The next evening I addressed the Portland Chinese high school graduating seniors at a Chinese banquet, and while there was no press coverage of my talk, I was pleased that the audience of 90 grads and their parents which exceeded 200, my largest audience ever, found my message of value!
A few days before my Portland talk about Chinese Laundries, I received a timely ‘fan mail’ from a writer-journalist in New Delhi, Solveig Bang, who wrote:
“I was thrilled to come across your website during a search for “Chinese laundries,” and read many of your entries with great interest. I have now ordered your books Chinese Laundries and Sweet and Sour and am looking forward to their arrival. I am a South African but lived in Hong Kong for almost a decade where I worked as a journalist on the South China Morning Post.”
And, she was nice enough to send me visual evidence that the books arrived this week!
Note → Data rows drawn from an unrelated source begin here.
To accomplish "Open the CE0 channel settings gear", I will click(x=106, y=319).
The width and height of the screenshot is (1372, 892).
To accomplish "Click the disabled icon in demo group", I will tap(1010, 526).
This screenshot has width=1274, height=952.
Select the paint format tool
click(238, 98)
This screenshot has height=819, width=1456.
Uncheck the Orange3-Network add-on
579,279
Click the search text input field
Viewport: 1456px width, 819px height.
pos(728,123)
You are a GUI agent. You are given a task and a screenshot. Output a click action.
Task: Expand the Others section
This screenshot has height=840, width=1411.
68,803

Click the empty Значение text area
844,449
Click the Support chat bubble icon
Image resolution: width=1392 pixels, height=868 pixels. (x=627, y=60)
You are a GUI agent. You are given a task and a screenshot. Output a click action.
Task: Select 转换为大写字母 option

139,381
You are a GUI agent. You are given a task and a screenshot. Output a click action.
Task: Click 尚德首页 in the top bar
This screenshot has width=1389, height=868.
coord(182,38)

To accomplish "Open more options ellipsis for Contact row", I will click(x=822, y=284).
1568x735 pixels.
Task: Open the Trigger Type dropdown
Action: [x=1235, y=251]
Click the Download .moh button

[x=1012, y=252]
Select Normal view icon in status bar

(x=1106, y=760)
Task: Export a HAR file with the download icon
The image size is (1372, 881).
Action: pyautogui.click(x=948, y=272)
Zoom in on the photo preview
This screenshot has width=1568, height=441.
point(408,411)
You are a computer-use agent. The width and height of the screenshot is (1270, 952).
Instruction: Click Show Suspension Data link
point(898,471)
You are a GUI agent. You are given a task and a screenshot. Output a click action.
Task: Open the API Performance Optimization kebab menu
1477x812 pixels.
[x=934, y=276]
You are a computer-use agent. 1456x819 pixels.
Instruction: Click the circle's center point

Then, last week, Emma Wang, a writer for a national Chinese newspaper, World Journal, e-mailed me to request an interview about my books. We met the following day for an hour to talk about what my books were about. Then the following day, she published an overview of our discussion (in Chinese, of course).
Even though I don’t read Chinese, I did figure out that in the last line of the article, she did include a plug for my upcoming talk at the Rosemead, CA. library on May 23, from 6:30 to 7:45.